The banks decision was based on the global economy being behind trend, despite positive growth over the last few months. According to the recent RBA statement the United States economy is expanding and Europe is starting to recover from recession. However, the euro still remains fragile. Japan and China’s economy continues to grow even though commodity prices have peaked.
Australia, on the other hand, has seen a rise in consumer demand and housing construction levels continue to improve, along with consumer confidence and exports. But, the resource sector is due to enter a phase of significant decline and public spending is expected to fall.
Furthermore, labour demand has weakened and unemployment continues to rise as a result. This, in turn, has seen a decline in wage growth.
On the investment front, interest rates remain low and those who are saving strive to find higher returns. Overall, credit growth is low, but marginal increases have been noted. Home prices are increasing and the stability of the Australian dollar is expected to aid in balancing economic growth.
In relation to coming months, the RBA expects unemployment to continue rising before it hits a peak. Economic growth is expected to continue with the assistance of low interest rates and the lower exchange rate of the Australian dollar.
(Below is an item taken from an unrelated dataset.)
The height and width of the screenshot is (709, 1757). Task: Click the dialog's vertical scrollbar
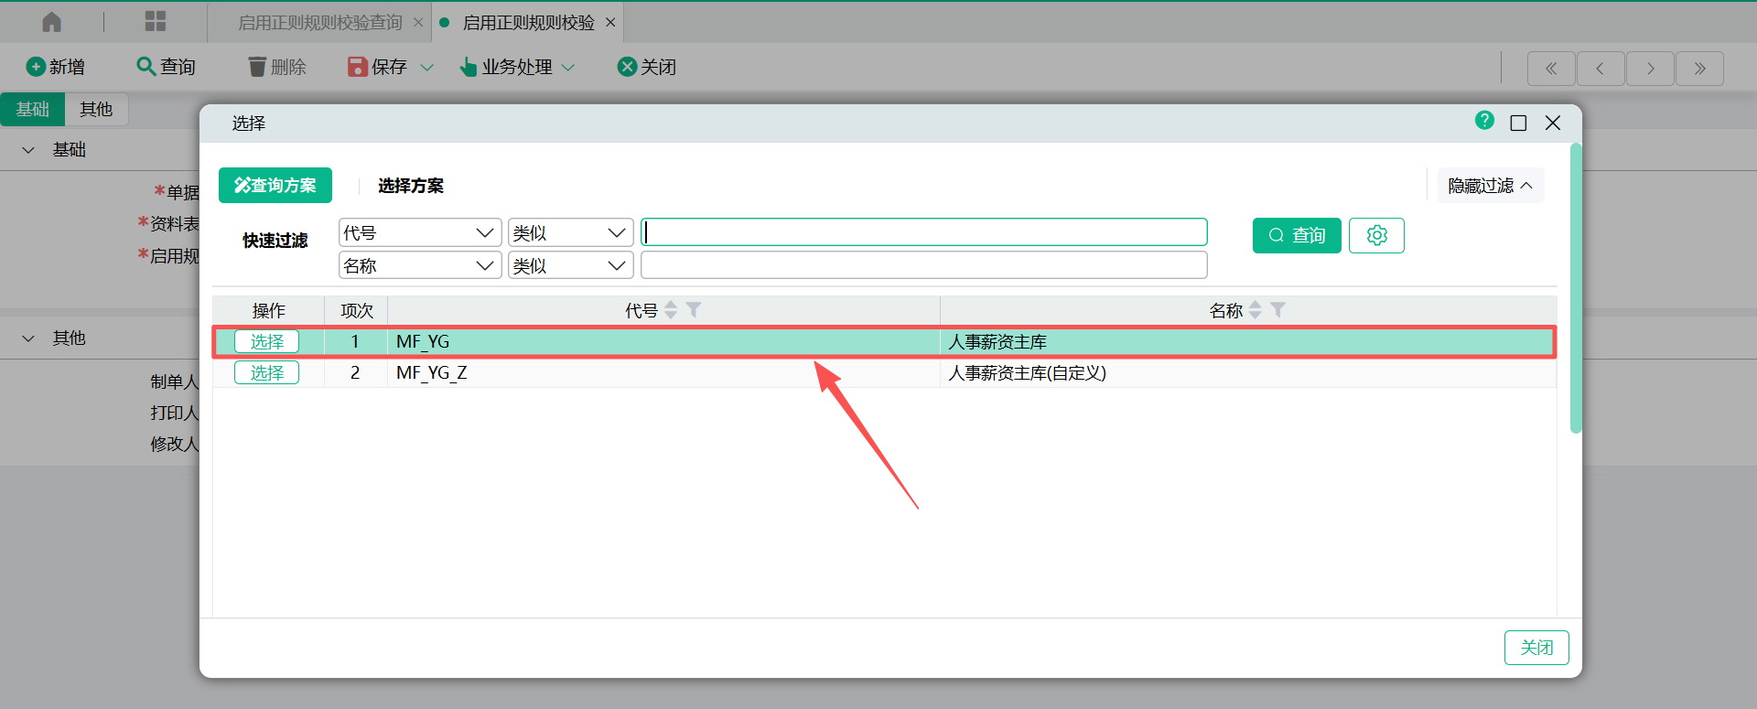1575,288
Inflation is expected to remain between 2 and 3 percent over 2014 and 2015.
The RBA feels that current policy is enabling growth and as a result they will most likely leave rates on hold for some time in order to generate a period of stability for Australia.
Economists speculate that the RBA will raise interest rates after the period of stability, especially if unemployment has reached a plateau. It is highly unlikely that any further rate cuts will occur, unless stability is difficult to reach or maintain.